Het eerste slachtoffer lijkt de NAVO te zullen zijn. Een bondgenootschap zonder gemeenschappelijke vijand heeft zijn eigenlijke zin verloren. Het zijn alleen de landen van Midden- en Oost-Europa die lid van de NAVO willen worden, die in Rusland nog een mogelijke vijand zien (niet ten onrechte overigens), maar juist daarom mogen zij geen lid worden. Niets tekent beter de absurditeit die de NAVO in feite is geworden. Daar kan zij alleen aan ontkomen als zij op korte termijn, zonder verdragswijziging, zichzelf een andere bestaansreden weet te geven.
Maar de NAVO staat nog om een andere reden onder druk. Zij is een Europees-Amerikaans bondgenootschap, maar vast staat, zo schreef Ben Knapen uit Washington op 23 oktober op deze pagina, ‘dat Amerika en Europa zich tot rivalen dreigen te ontwikkelen’. Ook hier dreigt het cement de Koude Oorlog niet te overleven.
En zeker is wel dat de NAVO een handelsoorlog tussen Europa en Amerika niet lang zou overleven - een handelsoorlog vooral ontketend door Frankrijk, dat in Amerika altijd de ‘ander’ heeft gezien waartegen Europa zich moet afzetten om één te worden. Of zoals president Pompidou in 1971 zei: ‘Europa zal nooit Europa zijn, tenzij het zich onderscheidt van Amerika’.

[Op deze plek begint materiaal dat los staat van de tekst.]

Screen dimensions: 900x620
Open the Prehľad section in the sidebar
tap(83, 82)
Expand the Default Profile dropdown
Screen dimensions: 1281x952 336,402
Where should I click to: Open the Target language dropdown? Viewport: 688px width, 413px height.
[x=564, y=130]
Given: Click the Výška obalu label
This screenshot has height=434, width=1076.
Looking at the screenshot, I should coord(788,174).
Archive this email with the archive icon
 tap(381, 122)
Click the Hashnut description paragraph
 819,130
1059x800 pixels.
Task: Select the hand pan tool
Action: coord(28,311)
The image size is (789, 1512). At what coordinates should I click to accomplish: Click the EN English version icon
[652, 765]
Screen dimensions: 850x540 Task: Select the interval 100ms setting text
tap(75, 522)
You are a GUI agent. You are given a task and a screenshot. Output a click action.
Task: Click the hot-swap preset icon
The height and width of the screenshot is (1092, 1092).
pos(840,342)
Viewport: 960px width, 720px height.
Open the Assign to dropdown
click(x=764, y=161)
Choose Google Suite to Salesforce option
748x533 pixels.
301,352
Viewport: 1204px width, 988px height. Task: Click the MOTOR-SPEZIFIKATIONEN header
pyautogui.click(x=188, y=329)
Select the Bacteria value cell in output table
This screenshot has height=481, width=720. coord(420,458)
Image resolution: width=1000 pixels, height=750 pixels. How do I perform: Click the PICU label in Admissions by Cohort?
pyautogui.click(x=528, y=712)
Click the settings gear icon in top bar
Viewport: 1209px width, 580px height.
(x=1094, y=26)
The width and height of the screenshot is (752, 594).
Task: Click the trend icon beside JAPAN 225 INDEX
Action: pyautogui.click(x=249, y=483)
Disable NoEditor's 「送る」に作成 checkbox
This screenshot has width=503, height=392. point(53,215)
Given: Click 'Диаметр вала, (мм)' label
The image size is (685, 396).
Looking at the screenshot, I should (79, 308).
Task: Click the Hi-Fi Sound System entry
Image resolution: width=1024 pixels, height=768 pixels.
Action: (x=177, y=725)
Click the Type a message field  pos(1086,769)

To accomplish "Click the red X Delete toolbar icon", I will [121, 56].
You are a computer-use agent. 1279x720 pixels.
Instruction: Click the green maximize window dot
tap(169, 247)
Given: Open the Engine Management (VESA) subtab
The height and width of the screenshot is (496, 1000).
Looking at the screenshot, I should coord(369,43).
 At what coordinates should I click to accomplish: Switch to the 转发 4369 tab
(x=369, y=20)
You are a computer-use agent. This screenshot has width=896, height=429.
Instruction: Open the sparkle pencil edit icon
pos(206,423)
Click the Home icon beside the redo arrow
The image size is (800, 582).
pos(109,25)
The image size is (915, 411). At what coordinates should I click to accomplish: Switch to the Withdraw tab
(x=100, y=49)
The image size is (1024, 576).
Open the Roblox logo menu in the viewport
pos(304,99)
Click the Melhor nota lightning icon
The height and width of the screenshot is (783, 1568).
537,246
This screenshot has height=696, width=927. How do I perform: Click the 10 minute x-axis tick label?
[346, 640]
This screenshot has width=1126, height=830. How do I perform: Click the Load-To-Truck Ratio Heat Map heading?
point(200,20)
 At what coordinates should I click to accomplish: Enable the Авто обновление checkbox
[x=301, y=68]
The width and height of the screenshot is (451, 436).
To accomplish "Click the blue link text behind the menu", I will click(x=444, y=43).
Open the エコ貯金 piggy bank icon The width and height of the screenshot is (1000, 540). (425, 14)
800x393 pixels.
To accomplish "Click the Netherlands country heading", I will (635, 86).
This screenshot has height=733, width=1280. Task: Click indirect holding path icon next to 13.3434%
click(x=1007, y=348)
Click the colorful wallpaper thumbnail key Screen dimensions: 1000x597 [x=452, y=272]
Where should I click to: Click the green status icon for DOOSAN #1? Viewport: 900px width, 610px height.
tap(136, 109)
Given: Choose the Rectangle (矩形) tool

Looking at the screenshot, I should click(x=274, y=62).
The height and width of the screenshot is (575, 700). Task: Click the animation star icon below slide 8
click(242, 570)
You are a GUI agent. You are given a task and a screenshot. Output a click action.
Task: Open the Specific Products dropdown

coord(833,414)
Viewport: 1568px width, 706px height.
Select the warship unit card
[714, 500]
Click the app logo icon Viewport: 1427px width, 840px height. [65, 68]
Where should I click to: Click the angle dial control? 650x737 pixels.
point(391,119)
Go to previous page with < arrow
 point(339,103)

Daartoe zijn de meeste andere Europese landen niet bereid en daarom zal ook de Europese solidariteit, die waarschijnlijk al haar grenzen heeft bereikt, nog verder onder druk komen te staan. Dit is een proces dat misschien ook los van de Koude Oorlog zich zou hebben voltrokken, maar het einde van die oorlog heeft het wel verhaast.